§ Task details
Each line of the listing where "icon" appears should be reported.

§ Material supplied

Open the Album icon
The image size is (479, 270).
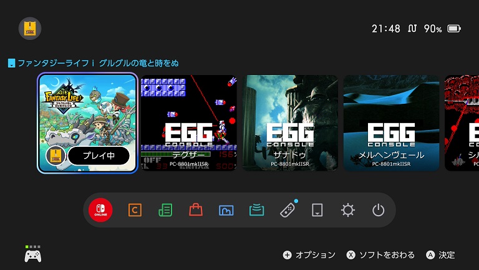tap(226, 210)
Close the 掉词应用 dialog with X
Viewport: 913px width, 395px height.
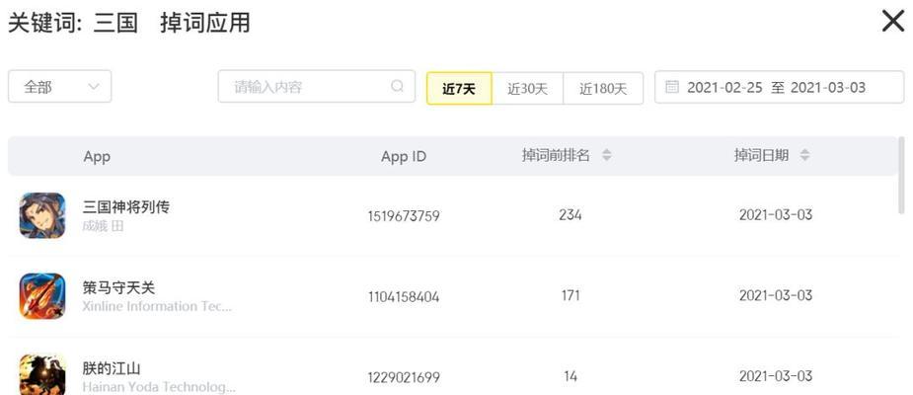(x=893, y=22)
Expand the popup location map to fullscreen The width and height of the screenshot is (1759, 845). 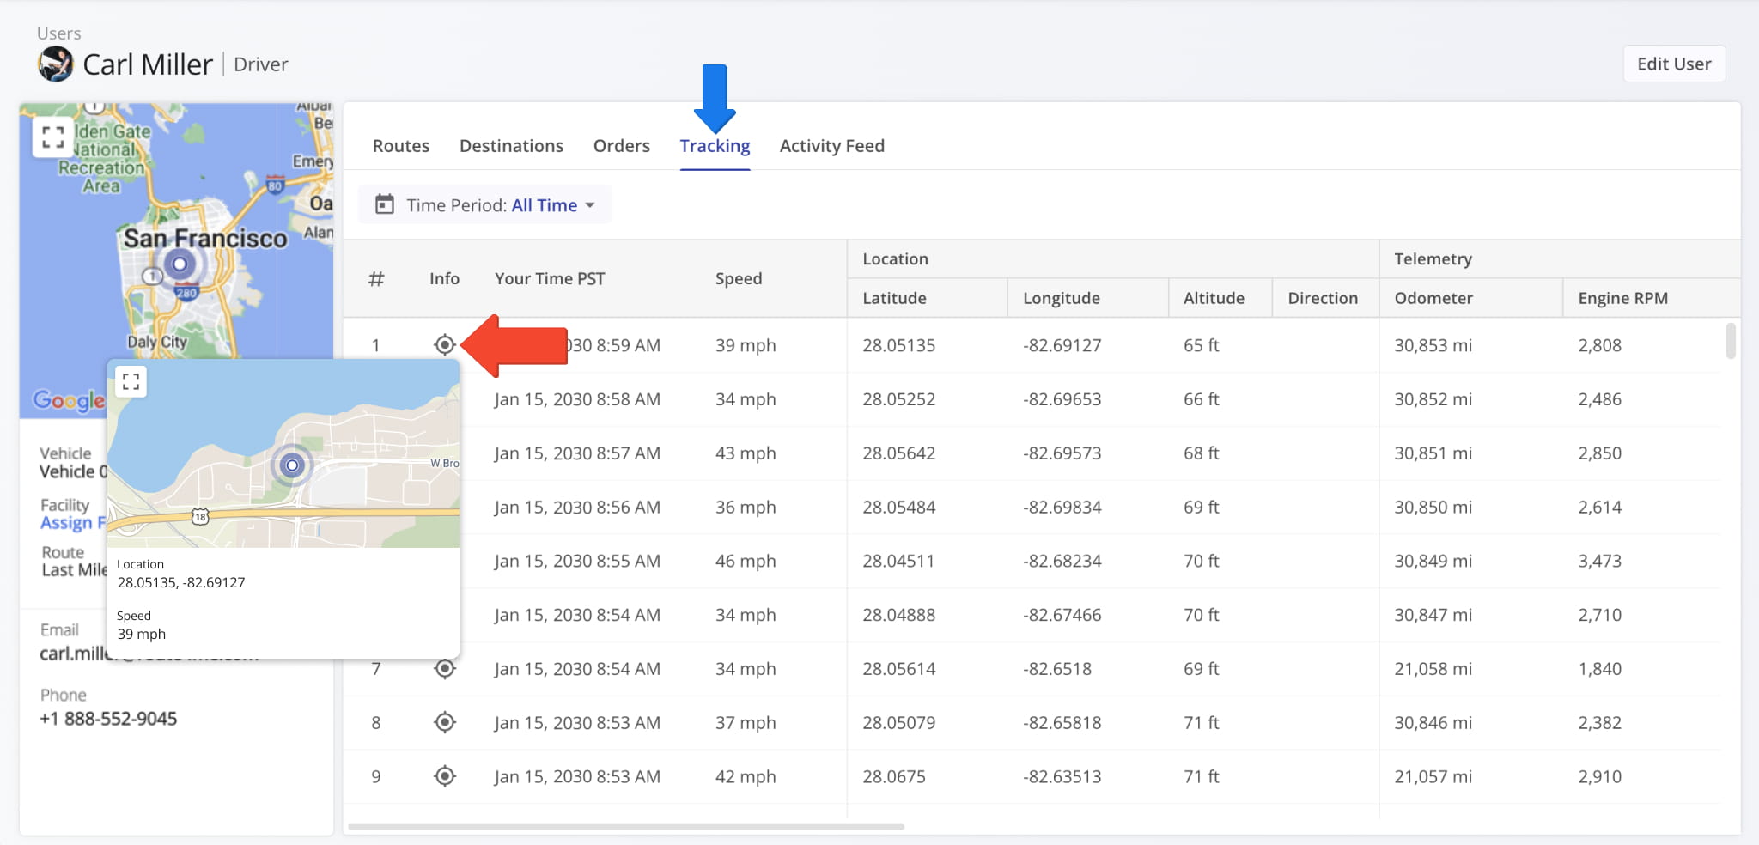click(131, 382)

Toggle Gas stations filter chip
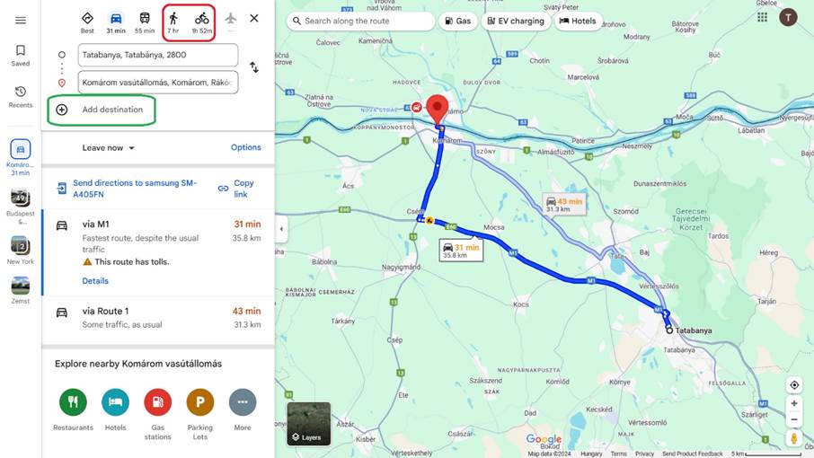tap(458, 22)
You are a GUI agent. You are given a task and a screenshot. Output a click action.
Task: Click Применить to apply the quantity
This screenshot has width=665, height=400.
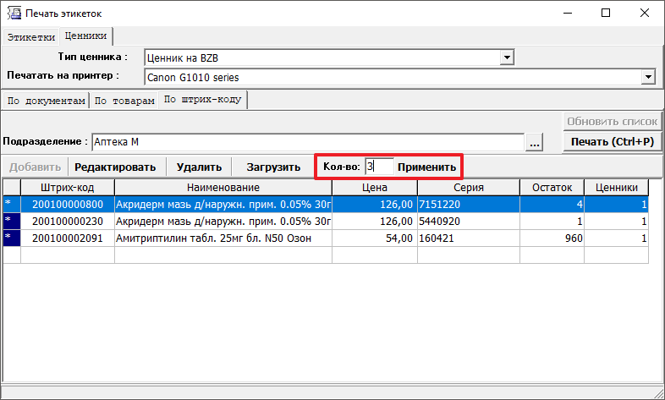[x=427, y=167]
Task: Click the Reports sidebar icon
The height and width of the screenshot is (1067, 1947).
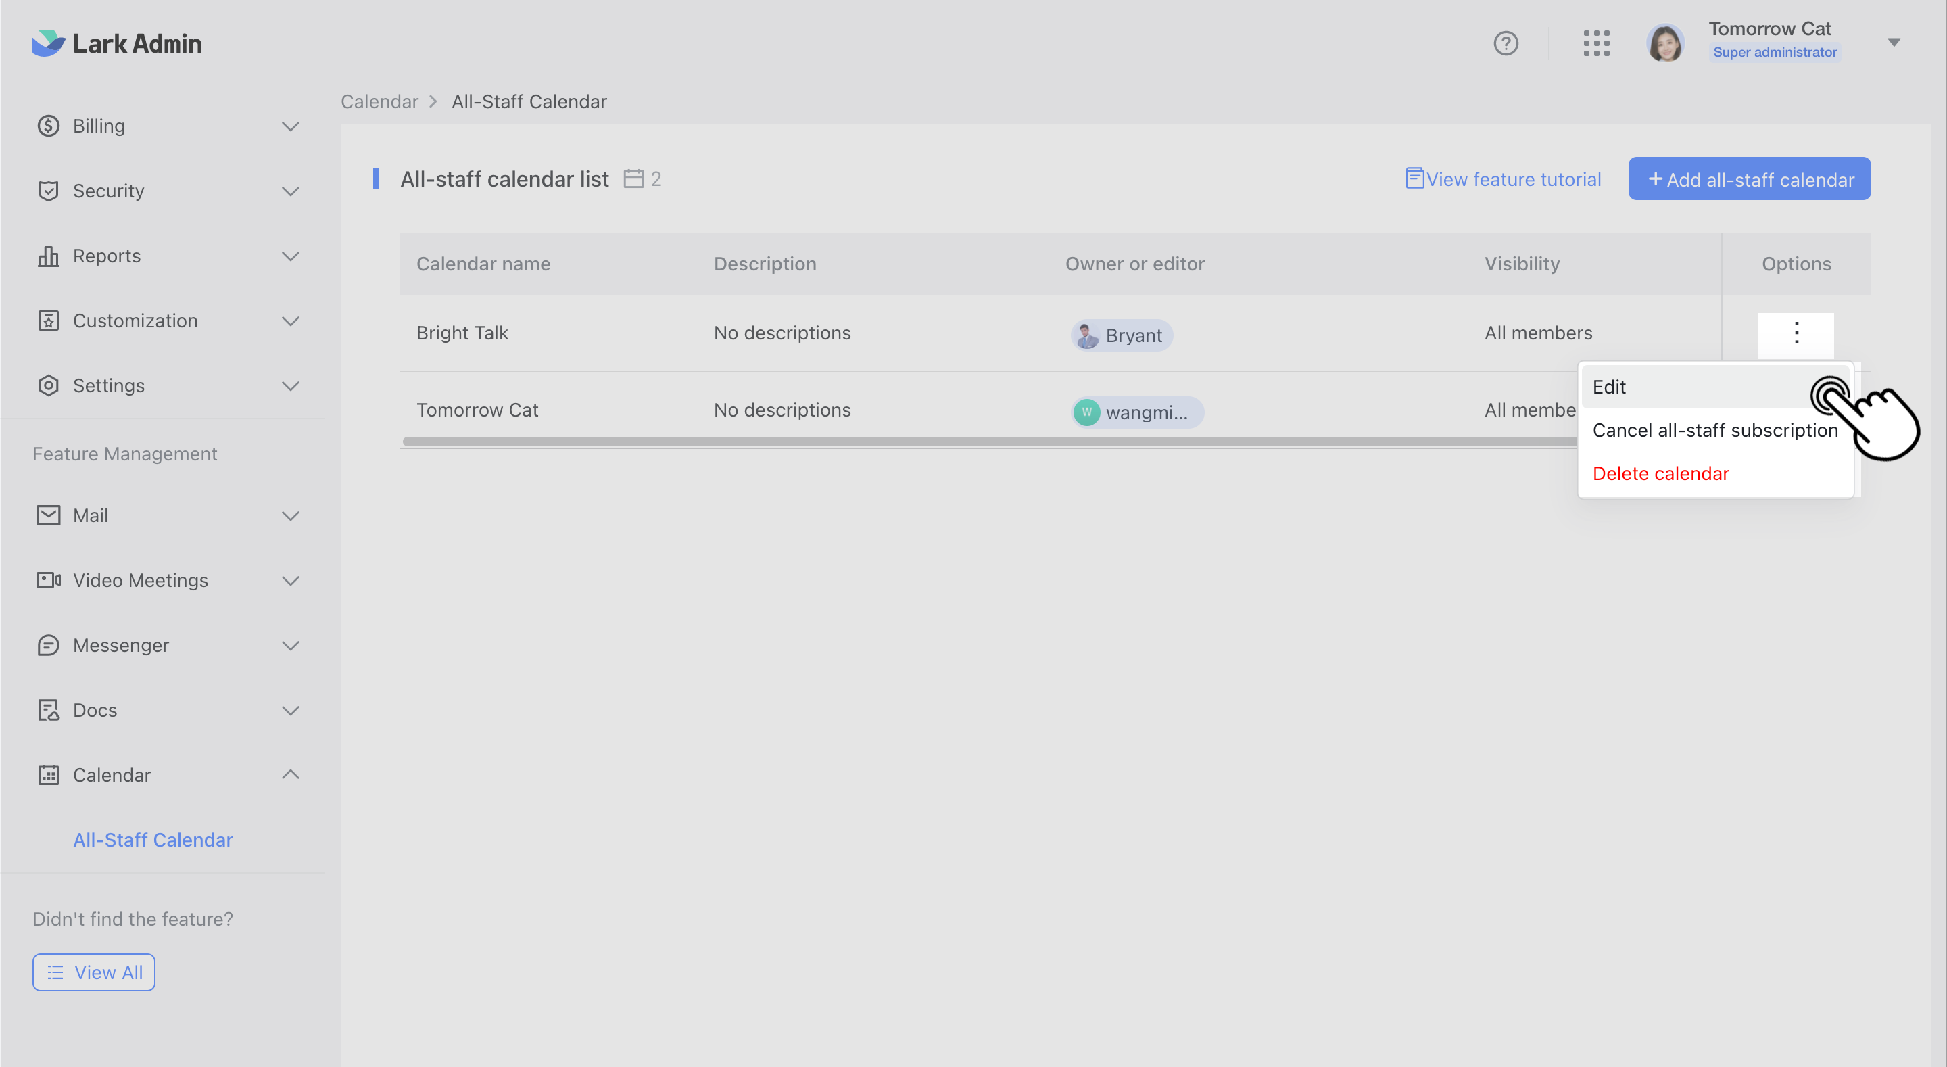Action: 48,256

§ Task solution
Open the Album icon
Task: Click the Reports sidebar icon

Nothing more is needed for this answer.